**Texto de leitura**
+ + + +

A transferência deles para outras operadoras, como é previsto na legislação para casos como esses, está longe de ser tranquila. A lei previa a venda da carteira, o que garantiria a manutenção das condições de preço e cobertura contratadas pelos beneficiários, mas a operação não foi bem sucedida. Quem pertencia ao plano coletivo com mais de 30 vidas recebeu propostas para migrar para outras Unimeds com preços até 80% superiores. Entre os demais, um processo de portabilidade que deveria acabar no final de outubro vai se estender até janeiro de 2016, pelo menos.
E, se a recolocação para os clientes tem sido turbulenta, para os cerca de 2,5 mil médicos da cooperativa ela nem sequer existe. Além de perderem o plano de saúde, eles ficaram sem os rendimentos mensais. Para boa parte, os únicos pois a Paulistana, conta Pinheiro Franco, estimulava os médicos a se dedicarem exclusivamente à operadora. Afinal, tratava-se de uma das maiores do segmento inserida num sistema de mais de 350 cooperativas com milhões de beneficiários.

+ + + +

**Perguntas sobre o material**
(A) Segundo o texto sobre a Unimed Paulistana, quantos médicos tinha a cooperativa?
(B) Copie do texto sobre a Unimed Paulistana o trecho que abre com as palavras contendo "E, se a recolocação" e fecha com "milhões de beneficiários.".

**Dados abaixo**
+ + + +

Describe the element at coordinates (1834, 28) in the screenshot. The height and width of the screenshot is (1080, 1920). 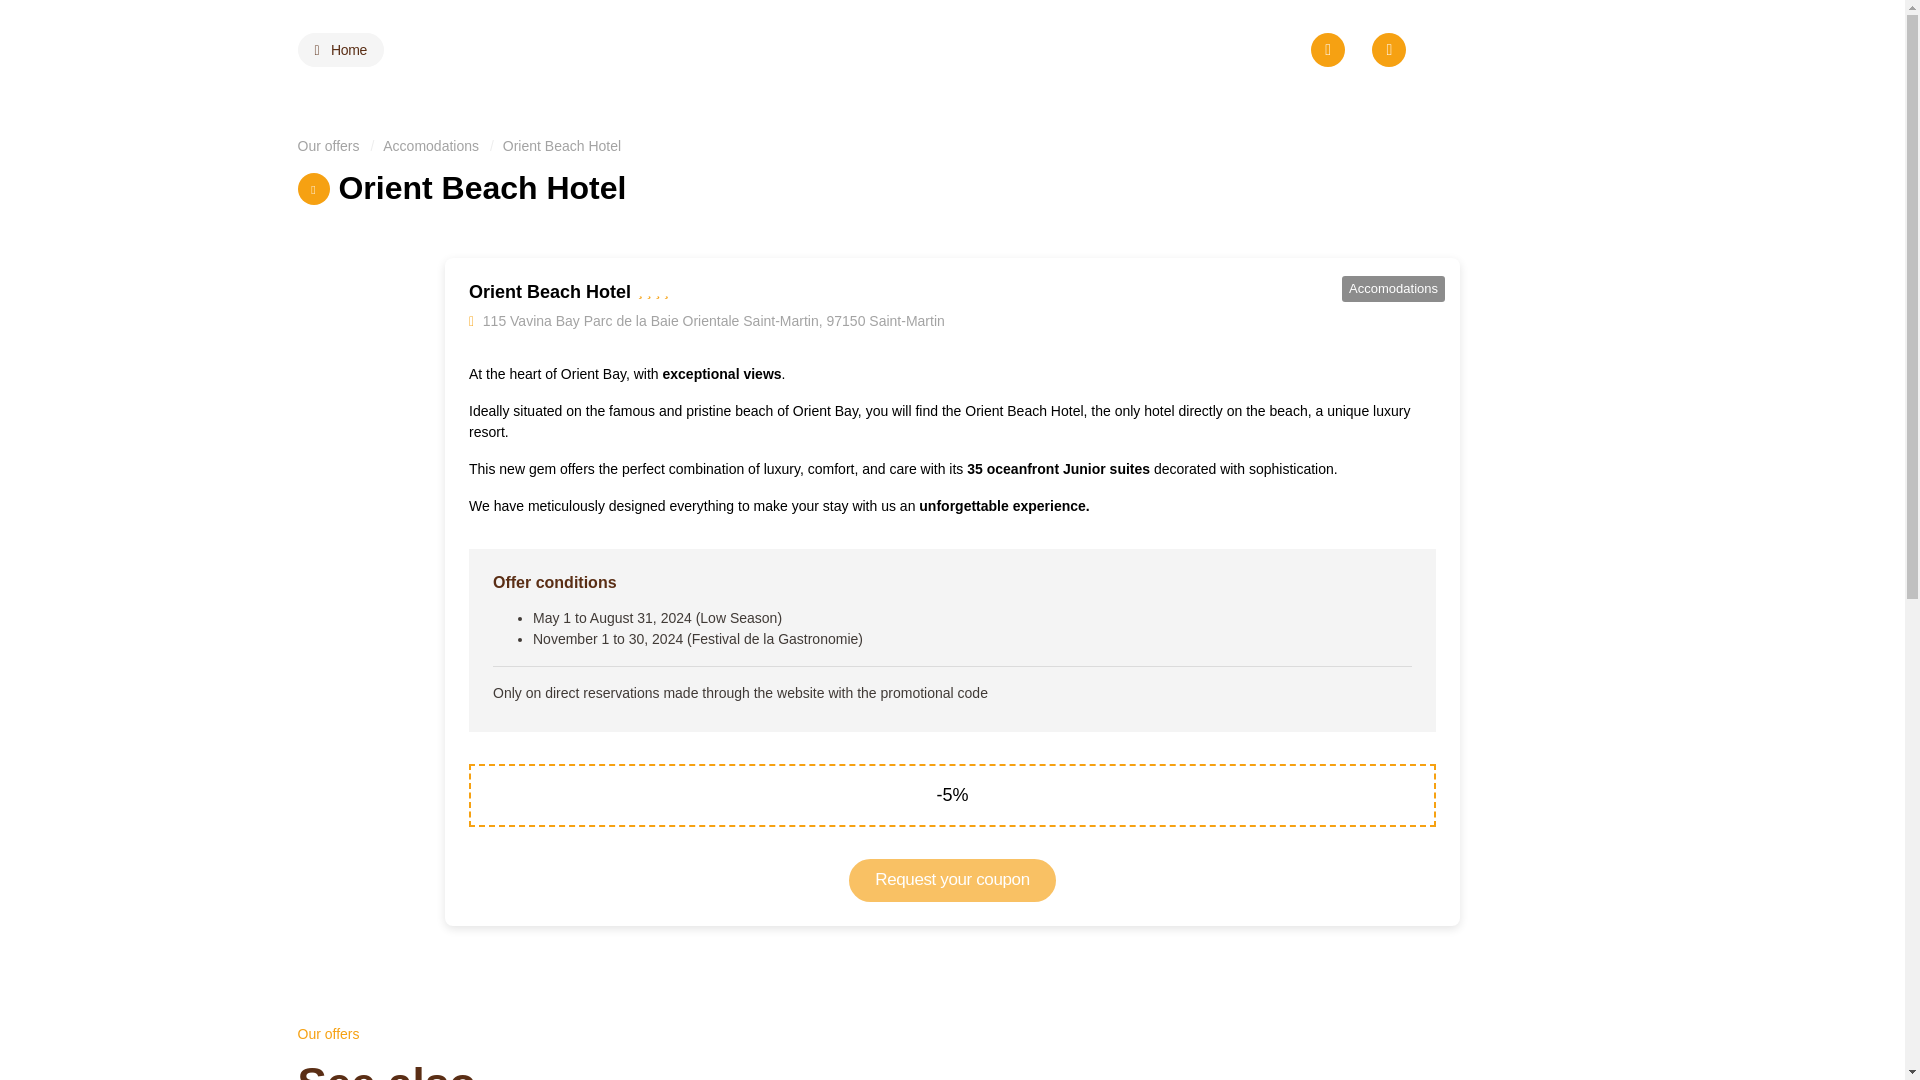
I see `Accomodations` at that location.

+ + + +

**Respostas por item**
(A) Cerca de 2,5 mil médicos.

(B)
E, se a recolocação para os clientes tem sido turbulenta, para os cerca de 2,5 mil médicos da cooperativa ela nem sequer existe. Além de perderem o plano de saúde, eles ficaram sem os rendimentos mensais. Para boa parte, os únicos pois a Paulistana, conta Pinheiro Franco, estimulava os médicos a se dedicarem exclusivamente à operadora. Afinal, tratava-se de uma das maiores do segmento inserida num sistema de mais de 350 cooperativas com milhões de beneficiários.